Present every line of the entries below as a Markdown table with the columns No. and Line, skipping blank lines.

(Data on locating visible targets)
++++++++

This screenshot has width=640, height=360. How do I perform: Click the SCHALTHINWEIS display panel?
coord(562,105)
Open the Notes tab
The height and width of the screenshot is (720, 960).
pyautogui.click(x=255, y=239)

++++++++

**Written reply**.
| No. | Line |
|---|---|
| 1 | This screenshot has width=640, height=360. How do I perform: Click the SCHALTHINWEIS display panel? |
| 2 | coord(562,105) |
| 3 | Open the Notes tab |
| 4 | The height and width of the screenshot is (720, 960). |
| 5 | pyautogui.click(x=255, y=239) |